Path Fuzzing Challenges
Last updated on: September 7, 2020
Web application scanners often struggle to scan applications that incorporate parameters into their URL paths, specifically web apps that use URL-rewrite techniques or web apps with REST APIs that take URL parameters. One key approach is to fuzz the application’s URL parameter inputs in order to identify possible injection points for malicious code. But without knowledge of the URL structure, it’s difficult for scanners to fuzz those parameters efficiently and with full coverage, which is required for an effective scan.

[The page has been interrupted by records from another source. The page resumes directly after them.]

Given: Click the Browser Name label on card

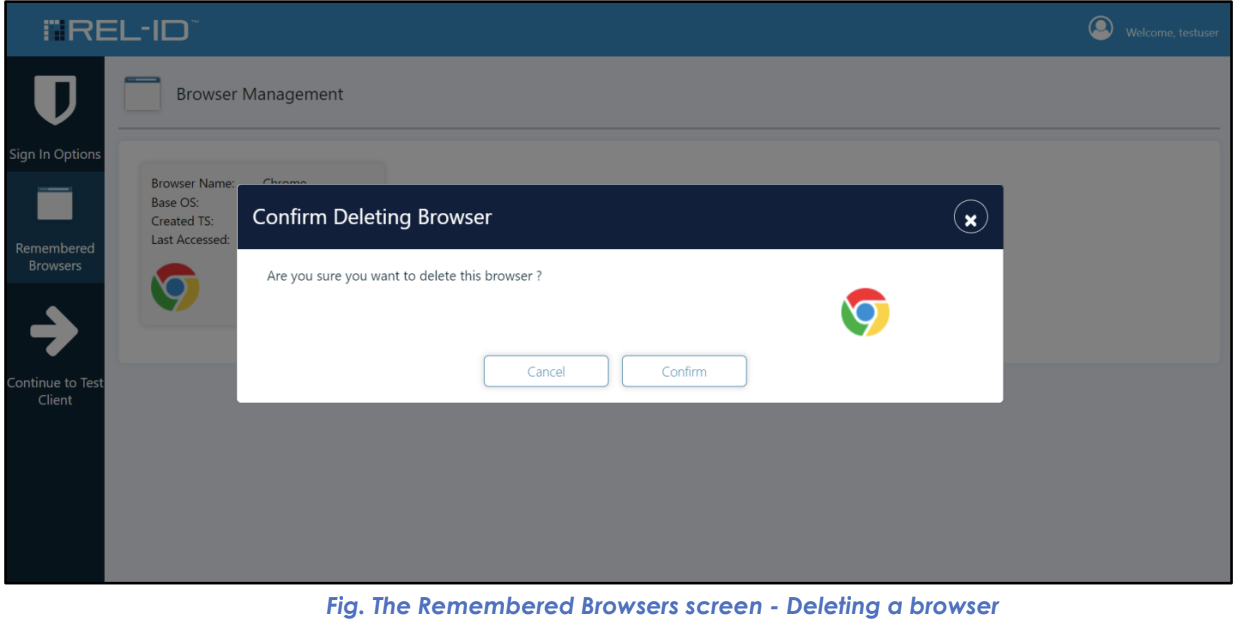Looking at the screenshot, I should click(x=193, y=184).
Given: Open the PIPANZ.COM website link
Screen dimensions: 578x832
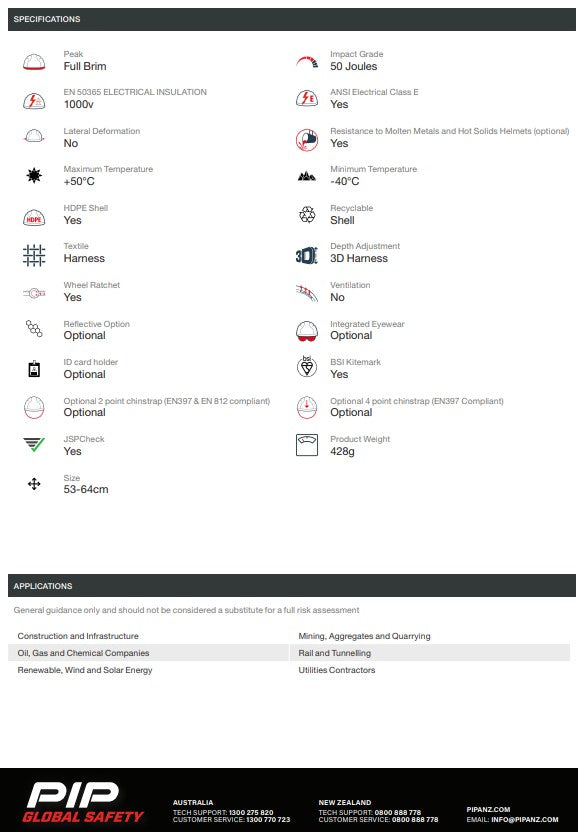Looking at the screenshot, I should coord(488,809).
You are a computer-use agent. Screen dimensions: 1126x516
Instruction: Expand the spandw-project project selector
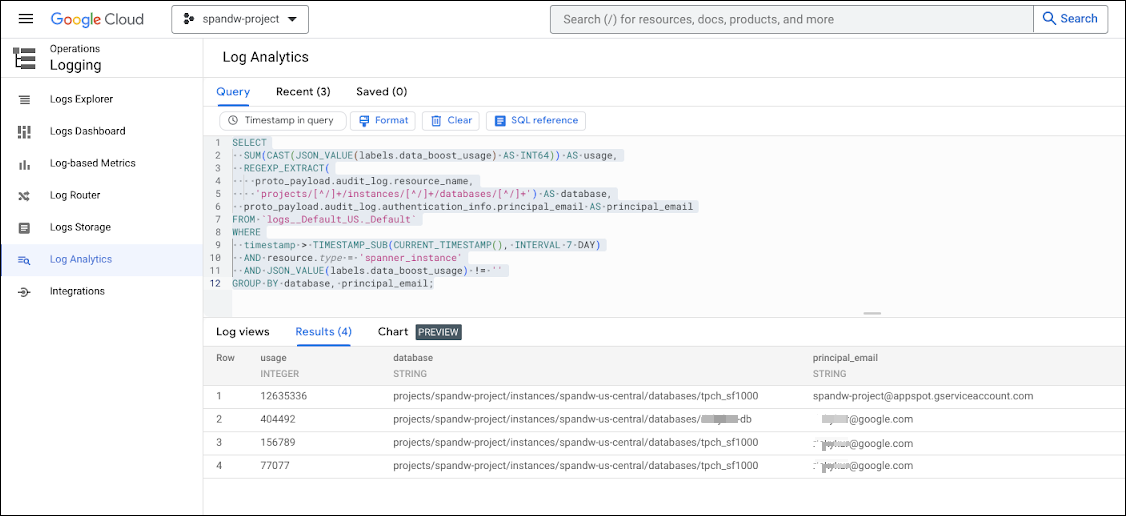(240, 19)
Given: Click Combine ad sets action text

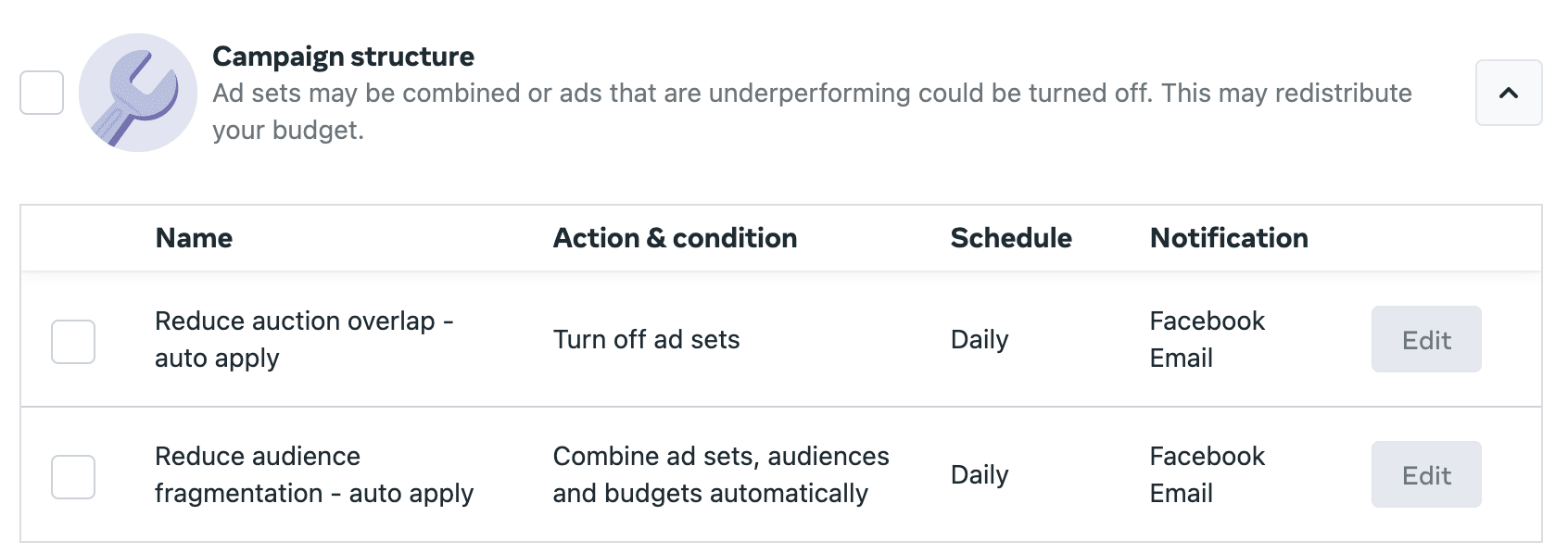Looking at the screenshot, I should [x=721, y=474].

In this blog post, we’ll describe how Qualys WAS uses the URI template interface to get knowledge of the URL structure of web applications so that you can scan your web apps quickly and with high accuracy.
Pretty URLs Trip Web App Scanners
To improve usability and search-friendliness, web applications may utilize different URL rewriting techniques. To demonstrate this techniques consider the following URL with query:
http://www.example.com/articles/display.php?issue=17§ion=sports&article=28
This type of URL is difficult for people to memorize and communicate, and lacks significant information for search engines. Therefore, web apps tend to use URLs like the two shown below that are much more people- and search engine-friendly:
http://www.example.com/articles/issue/17/section/sports/article/baseball
http://www.example.com/17/sports/baseball
To generate this kind of “pretty” URL, web applications may use technologies either embedded in their web app frameworks or implemented at the server level such as with Apache mod_rewrite.
REST APIs also incorporate parameters and parameter values into URL paths.
From a scanning perspective, URL rewriting and REST APIs pose the following problems:
- There are many URLs with distinct paths that are essentially identical. If web application scanners know the parameters, they’re able to skip testing redundant pages and reduce scanning time.
- Application scanners are good at fuzzing query parameters and form fields but they don’t necessarily fuzz parameters that are embedded in URL paths. Blindly fuzzing all the path components is not efficient. To provide better fuzzing coverage while retaining efficiency of scanning, the scanners should only tamper with the appropriate path components.
In our first URL example above, it’s clear that “issue”, “section”, and “article” are query parameters and “17”, “sports”, and “28” the parameter values.
In URLs similar to our other two examples, this information is not explicit and not trivial to discern. Therefore, when scanning web applications that utilize “pretty” links, additional information is needed to test the parameter values embedded in the URL paths.
URI Templates Make Qualys WAS Sharper and Faster
One way of communicating the additional information about parameter values is by using URI templates as described in IETP RFC 6570.
While URI templates may serve different purposes not necessarily dealing with web application security, we find them very convenient for compact representation of embedded parameters in the URL paths.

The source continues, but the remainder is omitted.